Can you guess what is the special ingredient in Risotto al Barolo? Make sure to use high-quality Italian rice, extra-virgin olive oil, and plenty of Parmesan cheese. The good news is that for each cup and a half of rice you use only half a cup of Barolo. So there will be plenty of wine left to accompany this king of risottos.

A less expensive pasta dish is Tajarin in Bianco con Tartufi (Tagliatelle in Butter with Truffles), unless you get carried away with the truffles. Purists make the pasta from scratch. Enjoy it with a Piedmont Barbera d’Alba DOC or a Tuscan Rosso di Montepulciano DOC.

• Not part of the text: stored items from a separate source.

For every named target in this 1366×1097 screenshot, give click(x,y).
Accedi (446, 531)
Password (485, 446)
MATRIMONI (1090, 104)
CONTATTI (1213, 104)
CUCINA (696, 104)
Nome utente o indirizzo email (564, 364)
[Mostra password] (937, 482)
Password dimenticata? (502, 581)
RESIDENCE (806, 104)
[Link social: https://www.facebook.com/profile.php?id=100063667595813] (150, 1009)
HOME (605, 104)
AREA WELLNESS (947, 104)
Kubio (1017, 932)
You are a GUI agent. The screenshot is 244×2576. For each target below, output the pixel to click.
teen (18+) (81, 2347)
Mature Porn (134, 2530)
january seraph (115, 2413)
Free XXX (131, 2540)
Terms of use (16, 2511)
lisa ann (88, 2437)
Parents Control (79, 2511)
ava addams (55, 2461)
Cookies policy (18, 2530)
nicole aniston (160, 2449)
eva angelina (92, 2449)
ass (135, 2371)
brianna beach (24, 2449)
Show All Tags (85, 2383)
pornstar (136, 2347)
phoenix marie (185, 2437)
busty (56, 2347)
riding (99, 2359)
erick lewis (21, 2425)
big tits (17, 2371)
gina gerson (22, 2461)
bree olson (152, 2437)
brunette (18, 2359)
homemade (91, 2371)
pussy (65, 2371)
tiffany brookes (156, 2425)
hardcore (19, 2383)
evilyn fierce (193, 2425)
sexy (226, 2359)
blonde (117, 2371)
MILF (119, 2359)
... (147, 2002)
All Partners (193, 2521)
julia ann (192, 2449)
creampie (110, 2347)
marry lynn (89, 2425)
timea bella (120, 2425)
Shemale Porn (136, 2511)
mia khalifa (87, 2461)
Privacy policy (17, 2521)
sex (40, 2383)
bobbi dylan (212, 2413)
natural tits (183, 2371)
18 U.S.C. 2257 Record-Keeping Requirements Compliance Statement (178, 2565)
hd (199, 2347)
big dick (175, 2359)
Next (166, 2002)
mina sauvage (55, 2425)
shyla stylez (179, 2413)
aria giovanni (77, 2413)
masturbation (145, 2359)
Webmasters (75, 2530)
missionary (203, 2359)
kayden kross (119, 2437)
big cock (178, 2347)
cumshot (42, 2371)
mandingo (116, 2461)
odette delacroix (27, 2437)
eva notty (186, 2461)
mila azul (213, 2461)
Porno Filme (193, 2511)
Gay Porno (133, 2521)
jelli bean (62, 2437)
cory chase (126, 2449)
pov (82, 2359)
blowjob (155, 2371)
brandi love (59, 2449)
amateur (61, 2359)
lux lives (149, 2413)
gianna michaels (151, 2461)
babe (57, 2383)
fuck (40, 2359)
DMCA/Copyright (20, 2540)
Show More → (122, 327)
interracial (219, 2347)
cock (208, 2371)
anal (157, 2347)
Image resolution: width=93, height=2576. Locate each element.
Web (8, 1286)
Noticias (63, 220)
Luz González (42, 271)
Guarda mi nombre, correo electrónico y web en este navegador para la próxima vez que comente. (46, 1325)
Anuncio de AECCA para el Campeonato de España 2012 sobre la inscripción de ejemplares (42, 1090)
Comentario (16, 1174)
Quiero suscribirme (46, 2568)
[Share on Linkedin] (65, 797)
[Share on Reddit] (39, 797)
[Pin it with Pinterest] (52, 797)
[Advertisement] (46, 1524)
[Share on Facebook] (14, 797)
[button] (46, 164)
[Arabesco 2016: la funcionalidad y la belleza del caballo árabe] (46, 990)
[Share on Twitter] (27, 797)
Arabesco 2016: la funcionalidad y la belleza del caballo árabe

My mouth just waters at the thought of a Lepre al Vino Rosso (Hare in Civet). The unskinned hare is supposed to hang by its back legs in a dark place for three days. I would be willing to take my chances on substituting rabbit for the hare. Among the many suggested wine pairings include Aglianico del Vulture DOC from the southern region of Basilicata (try to get one made from grapes grown in volcanic soil), Tuscany’s Chianti Classico DOCG or Vino Nobile di Montepulciano DOCG, or Abruzzo’s Montepulciano d’Abruzzo Colline Termane DOCG. By the way, the latter two wines aren’t even based on the same grape. Aren’t Italian wines fun? Have you ever tasted a sparkling red wine? You should. An excellent choice is the Piedmont Brachetto d’Acqui DOCG also known as the Acqui DOCG. Enjoy it with Panetonne, a classic Italian Christmas cake, preferably one from The Piedmont.